Activity:
Search the records that follow and extract every line containing the string "dialog".
#### Given records ####
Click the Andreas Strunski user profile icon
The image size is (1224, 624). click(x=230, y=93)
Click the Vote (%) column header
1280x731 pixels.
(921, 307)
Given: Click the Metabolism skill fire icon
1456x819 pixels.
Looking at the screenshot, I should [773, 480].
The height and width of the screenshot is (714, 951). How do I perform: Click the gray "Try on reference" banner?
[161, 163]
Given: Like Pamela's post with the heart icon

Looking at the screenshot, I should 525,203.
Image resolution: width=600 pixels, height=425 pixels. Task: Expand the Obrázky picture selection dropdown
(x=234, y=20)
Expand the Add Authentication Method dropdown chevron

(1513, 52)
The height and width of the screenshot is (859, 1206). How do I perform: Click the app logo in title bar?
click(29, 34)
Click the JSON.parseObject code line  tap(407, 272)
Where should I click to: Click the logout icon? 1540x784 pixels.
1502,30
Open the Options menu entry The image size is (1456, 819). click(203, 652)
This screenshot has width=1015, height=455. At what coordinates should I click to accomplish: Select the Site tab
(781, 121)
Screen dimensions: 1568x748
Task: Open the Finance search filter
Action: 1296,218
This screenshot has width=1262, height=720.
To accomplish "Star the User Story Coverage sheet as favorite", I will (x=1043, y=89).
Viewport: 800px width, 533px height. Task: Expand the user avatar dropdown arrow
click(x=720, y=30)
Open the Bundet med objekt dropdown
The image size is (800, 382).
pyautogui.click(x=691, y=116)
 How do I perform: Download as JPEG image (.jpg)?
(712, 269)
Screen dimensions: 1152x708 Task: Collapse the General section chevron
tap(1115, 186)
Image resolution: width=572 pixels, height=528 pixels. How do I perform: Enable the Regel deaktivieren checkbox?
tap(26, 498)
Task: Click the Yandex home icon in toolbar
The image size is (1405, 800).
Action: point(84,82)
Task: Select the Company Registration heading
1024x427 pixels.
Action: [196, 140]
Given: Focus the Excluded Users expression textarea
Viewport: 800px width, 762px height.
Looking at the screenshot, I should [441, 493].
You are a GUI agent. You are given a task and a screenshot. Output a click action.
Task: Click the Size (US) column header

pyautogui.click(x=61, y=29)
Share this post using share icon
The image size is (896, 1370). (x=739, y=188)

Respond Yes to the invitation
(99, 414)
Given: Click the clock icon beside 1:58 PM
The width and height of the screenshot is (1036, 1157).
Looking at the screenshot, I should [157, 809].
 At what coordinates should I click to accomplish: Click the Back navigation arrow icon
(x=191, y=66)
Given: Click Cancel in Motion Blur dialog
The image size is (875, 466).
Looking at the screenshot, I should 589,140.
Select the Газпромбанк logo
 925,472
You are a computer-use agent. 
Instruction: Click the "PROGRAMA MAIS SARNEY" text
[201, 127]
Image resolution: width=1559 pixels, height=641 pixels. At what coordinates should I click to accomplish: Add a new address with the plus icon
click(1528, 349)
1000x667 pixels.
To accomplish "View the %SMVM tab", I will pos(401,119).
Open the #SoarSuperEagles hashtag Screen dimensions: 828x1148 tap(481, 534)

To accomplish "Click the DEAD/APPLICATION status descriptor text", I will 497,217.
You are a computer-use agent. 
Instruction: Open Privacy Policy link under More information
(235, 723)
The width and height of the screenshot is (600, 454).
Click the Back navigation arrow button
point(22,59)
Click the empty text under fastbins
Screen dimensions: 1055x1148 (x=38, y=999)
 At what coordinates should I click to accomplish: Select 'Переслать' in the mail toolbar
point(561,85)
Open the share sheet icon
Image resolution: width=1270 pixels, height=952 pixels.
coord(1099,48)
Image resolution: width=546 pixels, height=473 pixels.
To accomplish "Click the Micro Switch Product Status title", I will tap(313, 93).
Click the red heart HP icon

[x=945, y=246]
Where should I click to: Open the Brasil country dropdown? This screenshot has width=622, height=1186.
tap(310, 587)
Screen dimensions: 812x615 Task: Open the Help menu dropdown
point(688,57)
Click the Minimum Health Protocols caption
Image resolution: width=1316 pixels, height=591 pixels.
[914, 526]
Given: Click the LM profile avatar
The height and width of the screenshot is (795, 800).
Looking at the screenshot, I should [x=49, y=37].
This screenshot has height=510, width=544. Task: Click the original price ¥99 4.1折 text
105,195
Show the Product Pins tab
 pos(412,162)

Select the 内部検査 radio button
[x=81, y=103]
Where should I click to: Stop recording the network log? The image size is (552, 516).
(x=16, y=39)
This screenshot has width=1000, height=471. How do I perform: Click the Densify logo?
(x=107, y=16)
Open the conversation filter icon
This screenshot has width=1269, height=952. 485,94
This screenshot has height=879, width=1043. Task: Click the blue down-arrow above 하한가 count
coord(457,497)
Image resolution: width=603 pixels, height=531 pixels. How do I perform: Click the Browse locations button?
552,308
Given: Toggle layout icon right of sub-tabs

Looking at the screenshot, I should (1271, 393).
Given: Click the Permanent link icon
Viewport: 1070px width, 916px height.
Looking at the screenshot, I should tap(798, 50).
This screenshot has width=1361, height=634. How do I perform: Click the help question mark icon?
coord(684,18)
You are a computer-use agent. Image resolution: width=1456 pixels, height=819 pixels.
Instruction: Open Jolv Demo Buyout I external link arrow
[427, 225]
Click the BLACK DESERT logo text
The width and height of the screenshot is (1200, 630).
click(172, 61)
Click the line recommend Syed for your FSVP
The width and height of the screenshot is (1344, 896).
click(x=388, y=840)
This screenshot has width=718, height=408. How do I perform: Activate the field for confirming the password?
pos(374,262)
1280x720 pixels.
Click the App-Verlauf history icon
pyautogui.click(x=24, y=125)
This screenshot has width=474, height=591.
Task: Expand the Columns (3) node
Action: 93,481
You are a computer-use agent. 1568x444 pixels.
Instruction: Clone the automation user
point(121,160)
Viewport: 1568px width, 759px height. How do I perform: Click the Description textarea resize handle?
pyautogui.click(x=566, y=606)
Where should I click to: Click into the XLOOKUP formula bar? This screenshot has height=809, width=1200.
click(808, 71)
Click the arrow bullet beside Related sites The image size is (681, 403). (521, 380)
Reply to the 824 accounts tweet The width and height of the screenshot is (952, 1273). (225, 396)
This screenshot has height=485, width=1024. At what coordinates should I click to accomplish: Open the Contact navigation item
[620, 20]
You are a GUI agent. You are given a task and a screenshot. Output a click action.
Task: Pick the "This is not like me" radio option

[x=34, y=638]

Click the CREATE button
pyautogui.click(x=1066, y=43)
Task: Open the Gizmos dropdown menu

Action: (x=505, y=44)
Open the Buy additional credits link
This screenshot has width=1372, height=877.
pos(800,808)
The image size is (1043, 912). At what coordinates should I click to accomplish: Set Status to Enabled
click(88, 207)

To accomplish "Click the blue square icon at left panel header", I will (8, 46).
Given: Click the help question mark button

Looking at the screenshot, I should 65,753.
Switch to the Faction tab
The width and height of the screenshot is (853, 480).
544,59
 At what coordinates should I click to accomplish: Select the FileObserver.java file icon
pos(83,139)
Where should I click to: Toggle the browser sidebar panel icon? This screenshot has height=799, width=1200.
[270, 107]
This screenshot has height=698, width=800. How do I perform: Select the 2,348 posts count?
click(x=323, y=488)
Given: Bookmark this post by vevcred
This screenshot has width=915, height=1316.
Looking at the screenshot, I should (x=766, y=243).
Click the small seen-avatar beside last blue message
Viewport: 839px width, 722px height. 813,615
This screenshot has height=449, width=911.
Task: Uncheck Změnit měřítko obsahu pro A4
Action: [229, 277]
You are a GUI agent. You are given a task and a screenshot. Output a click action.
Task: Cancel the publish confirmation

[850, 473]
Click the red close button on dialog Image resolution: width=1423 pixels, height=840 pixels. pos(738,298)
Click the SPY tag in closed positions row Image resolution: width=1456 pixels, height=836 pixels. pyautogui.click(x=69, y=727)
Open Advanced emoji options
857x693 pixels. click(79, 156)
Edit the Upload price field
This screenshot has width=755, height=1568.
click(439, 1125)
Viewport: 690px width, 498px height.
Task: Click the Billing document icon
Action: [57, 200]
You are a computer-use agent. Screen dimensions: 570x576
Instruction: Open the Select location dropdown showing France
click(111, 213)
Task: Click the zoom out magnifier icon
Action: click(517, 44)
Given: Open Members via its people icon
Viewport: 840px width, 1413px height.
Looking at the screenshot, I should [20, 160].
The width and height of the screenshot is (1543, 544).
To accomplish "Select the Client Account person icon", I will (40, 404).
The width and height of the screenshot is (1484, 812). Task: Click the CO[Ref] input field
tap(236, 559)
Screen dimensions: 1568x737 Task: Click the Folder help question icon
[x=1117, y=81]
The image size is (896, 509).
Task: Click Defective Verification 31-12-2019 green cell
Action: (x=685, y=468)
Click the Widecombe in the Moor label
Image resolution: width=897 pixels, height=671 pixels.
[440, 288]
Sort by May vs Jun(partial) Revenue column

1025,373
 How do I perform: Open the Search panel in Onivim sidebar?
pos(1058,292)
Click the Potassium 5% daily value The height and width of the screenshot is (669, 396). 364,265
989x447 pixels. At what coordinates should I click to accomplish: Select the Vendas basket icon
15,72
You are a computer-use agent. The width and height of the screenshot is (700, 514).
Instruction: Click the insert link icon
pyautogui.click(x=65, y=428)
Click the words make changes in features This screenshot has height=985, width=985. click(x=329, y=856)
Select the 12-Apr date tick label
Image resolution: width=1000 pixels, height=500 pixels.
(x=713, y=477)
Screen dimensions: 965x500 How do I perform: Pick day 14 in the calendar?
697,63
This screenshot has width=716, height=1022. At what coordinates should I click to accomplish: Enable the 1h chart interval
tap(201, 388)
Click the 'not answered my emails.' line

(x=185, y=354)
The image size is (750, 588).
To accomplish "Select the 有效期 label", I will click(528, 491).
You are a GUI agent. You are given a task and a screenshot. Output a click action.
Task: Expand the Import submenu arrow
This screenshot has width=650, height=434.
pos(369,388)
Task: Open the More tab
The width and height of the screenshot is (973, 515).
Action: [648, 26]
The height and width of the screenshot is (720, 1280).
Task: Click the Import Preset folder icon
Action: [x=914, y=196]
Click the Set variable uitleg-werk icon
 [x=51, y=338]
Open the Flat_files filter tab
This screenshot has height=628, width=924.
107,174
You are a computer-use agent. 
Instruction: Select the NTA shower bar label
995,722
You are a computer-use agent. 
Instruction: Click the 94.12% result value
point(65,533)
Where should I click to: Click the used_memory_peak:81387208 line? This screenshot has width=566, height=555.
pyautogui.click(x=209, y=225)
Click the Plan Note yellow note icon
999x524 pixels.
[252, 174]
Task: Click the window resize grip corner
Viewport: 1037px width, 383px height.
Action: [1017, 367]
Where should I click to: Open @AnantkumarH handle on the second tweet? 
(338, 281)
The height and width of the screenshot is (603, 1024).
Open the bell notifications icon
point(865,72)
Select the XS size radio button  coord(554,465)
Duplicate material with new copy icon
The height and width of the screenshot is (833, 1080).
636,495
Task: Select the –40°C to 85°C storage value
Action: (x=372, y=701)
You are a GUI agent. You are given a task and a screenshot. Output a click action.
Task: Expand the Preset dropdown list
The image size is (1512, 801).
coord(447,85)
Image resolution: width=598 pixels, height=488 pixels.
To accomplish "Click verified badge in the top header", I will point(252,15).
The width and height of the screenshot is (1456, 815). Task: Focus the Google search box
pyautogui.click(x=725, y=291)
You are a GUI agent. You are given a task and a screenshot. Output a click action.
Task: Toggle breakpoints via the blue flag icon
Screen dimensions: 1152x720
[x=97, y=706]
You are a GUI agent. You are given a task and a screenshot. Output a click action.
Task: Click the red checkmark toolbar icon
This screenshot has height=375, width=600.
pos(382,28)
####
Result:
Given: Click Cancel in Motion Blur dialog
Click the red close button on dialog Image resolution: width=1423 pixels, height=840 pixels. pos(738,298)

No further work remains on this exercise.